(Stored entries)

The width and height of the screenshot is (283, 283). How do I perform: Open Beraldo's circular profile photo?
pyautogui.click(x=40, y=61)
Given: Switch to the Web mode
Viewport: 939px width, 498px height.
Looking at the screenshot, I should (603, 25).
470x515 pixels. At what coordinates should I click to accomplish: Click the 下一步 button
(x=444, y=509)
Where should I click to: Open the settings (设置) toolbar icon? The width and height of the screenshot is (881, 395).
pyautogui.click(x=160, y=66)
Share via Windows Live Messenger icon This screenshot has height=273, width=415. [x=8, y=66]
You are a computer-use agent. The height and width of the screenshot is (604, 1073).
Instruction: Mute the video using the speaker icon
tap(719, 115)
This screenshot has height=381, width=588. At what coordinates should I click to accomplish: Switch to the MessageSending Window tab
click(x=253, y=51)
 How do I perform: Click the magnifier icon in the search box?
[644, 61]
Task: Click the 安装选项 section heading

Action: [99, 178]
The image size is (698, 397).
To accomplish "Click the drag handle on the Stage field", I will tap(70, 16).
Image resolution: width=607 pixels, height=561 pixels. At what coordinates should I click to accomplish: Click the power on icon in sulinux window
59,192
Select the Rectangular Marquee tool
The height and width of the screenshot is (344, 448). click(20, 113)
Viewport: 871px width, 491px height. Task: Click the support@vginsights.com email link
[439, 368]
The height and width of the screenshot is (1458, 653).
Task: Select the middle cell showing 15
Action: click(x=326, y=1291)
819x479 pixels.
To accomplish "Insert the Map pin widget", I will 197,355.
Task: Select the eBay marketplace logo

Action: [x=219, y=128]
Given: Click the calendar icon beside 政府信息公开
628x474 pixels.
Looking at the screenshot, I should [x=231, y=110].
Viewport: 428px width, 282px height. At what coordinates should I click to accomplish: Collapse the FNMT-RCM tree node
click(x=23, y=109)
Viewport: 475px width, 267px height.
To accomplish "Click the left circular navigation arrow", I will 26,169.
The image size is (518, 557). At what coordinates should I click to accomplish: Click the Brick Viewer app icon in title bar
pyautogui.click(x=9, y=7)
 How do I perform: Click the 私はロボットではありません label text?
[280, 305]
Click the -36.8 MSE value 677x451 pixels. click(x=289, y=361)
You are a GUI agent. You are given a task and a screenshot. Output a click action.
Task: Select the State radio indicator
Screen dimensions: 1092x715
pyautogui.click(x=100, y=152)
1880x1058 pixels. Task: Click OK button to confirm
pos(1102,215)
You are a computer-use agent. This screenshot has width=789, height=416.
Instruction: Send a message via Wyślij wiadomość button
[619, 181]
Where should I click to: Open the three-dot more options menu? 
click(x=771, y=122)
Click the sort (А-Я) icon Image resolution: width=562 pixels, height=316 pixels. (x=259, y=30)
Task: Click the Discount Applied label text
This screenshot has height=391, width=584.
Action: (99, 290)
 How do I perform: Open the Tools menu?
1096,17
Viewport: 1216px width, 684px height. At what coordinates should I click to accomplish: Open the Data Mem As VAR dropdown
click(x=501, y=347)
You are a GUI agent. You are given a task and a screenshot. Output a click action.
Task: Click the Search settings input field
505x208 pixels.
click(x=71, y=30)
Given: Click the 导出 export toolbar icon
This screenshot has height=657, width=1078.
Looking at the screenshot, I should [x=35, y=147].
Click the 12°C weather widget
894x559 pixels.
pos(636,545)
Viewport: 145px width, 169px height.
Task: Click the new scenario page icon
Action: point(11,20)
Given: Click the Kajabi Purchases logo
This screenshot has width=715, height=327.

Problem: Your answer should consist of the lines from the line with "819x479 pixels." to the line with "Click the 12°C weather widget" above, repeated exactly, both ends included.

Answer space:
819x479 pixels.
To accomplish "Insert the Map pin widget", I will 197,355.
Task: Select the eBay marketplace logo

Action: [x=219, y=128]
Given: Click the calendar icon beside 政府信息公开
628x474 pixels.
Looking at the screenshot, I should [x=231, y=110].
Viewport: 428px width, 282px height. At what coordinates should I click to accomplish: Collapse the FNMT-RCM tree node
click(x=23, y=109)
Viewport: 475px width, 267px height.
To accomplish "Click the left circular navigation arrow", I will 26,169.
The image size is (518, 557). At what coordinates should I click to accomplish: Click the Brick Viewer app icon in title bar
pyautogui.click(x=9, y=7)
 How do I perform: Click the 私はロボットではありません label text?
[280, 305]
Click the -36.8 MSE value 677x451 pixels. click(x=289, y=361)
You are a GUI agent. You are given a task and a screenshot. Output a click action.
Task: Select the State radio indicator
Screen dimensions: 1092x715
pyautogui.click(x=100, y=152)
1880x1058 pixels. Task: Click OK button to confirm
pos(1102,215)
You are a computer-use agent. This screenshot has width=789, height=416.
Instruction: Send a message via Wyślij wiadomość button
[619, 181]
Where should I click to: Open the three-dot more options menu? 
click(x=771, y=122)
Click the sort (А-Я) icon Image resolution: width=562 pixels, height=316 pixels. (x=259, y=30)
Task: Click the Discount Applied label text
This screenshot has height=391, width=584.
Action: (99, 290)
 How do I perform: Open the Tools menu?
1096,17
Viewport: 1216px width, 684px height. At what coordinates should I click to accomplish: Open the Data Mem As VAR dropdown
click(x=501, y=347)
You are a GUI agent. You are given a task and a screenshot. Output a click action.
Task: Click the Search settings input field
505x208 pixels.
click(x=71, y=30)
Given: Click the 导出 export toolbar icon
This screenshot has height=657, width=1078.
Looking at the screenshot, I should [x=35, y=147].
Click the 12°C weather widget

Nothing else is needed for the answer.